A gas condensate field was tie-backed to an existing subsea pipeline transporting paraffinic crude oil from an Indonesian offshore production system where wax deposition was a primary flow assurance challenge. As expected, condensate addition did alleviate the challenge of both wax deposition and waxy oil gel restart of the commingled pipeline. Pipeline operating data including pigging frequency, transient flow rate and pressure drop were analyzed to estimate average wax deposit growth rates for the condensate line and the commingled line for various blends of oil and condensate liquids.
Flow rate, pressure drop, inlet and arrival temperatures, and seabed temperature data were used to validate thermo-hydraulics of the system. A numerical scheme was developed to eliminate noise in the data and calculate deposition rates between two consecutive pig runs for condensate and commingled pipelines for various blends of the condensate and oil. Detailed laboratory analysis of fluids was performed for their wax deposition potentials (including high temperature gas chromatographic, wax appearance temperature, wax content, density and viscosity). Wax characteristics have been used in an in-house Wax Deposition simulator to predict the wax deposition rate under various operating conditions.

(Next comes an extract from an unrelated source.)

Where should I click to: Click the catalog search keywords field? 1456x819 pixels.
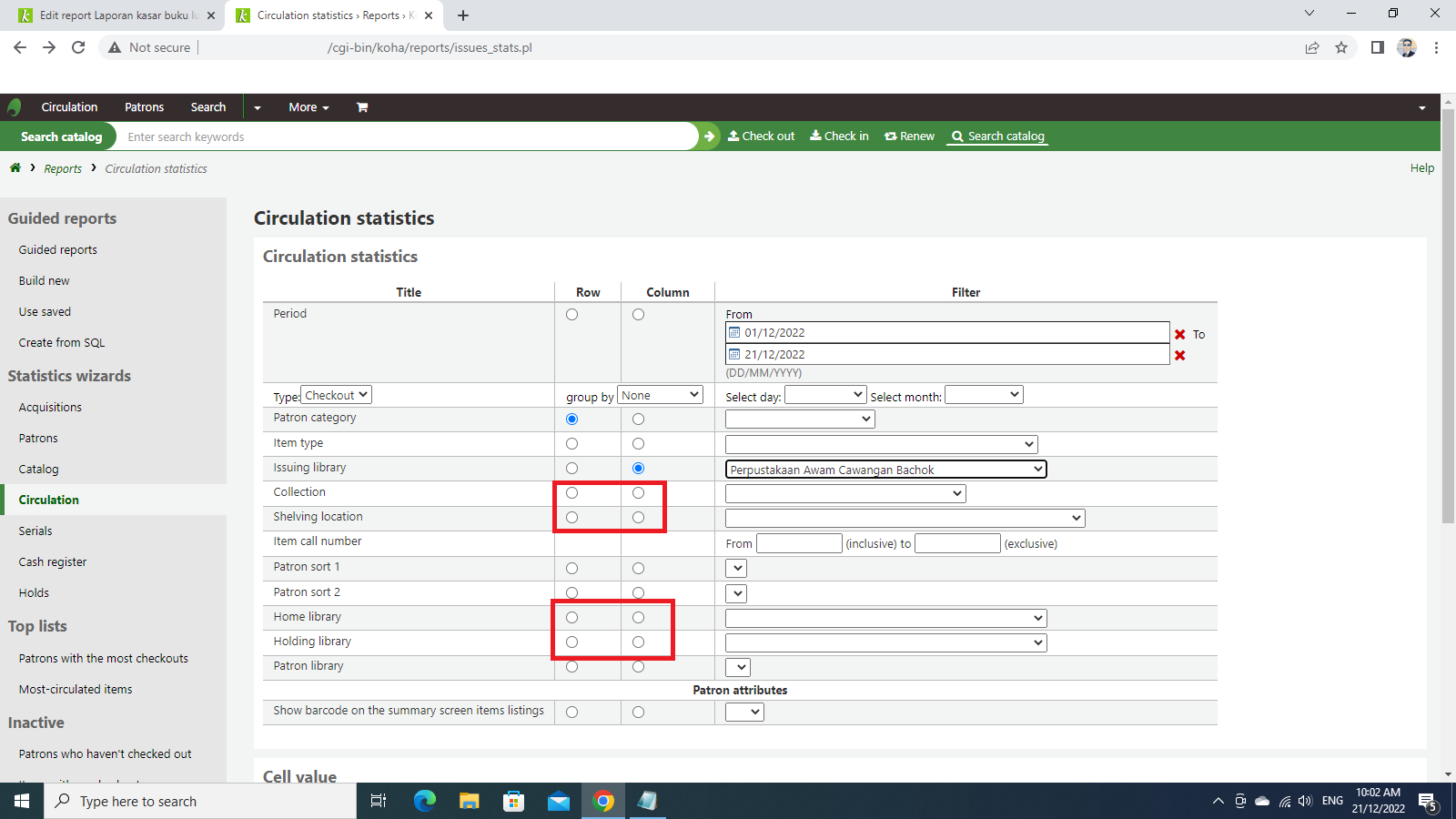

For the condensate liquid, wax deposit surface roughness was found to significantly contribute to the pressure drop increases, and therefore, increase in the measured pressure drop cannot be solely attributed to deposit thickness increase. For the commingled fluid system, the simulator predictions using the Film Mass Transfer Model (FMTM) with aging reasonably matched the deposit thickness obtained from the field data. For the condensate liquid system, both FMTM and Equilibrium Model (EM) were assessed and it was confirmed that the predictions from the two models bound the wax deposition rate calculated from the field data.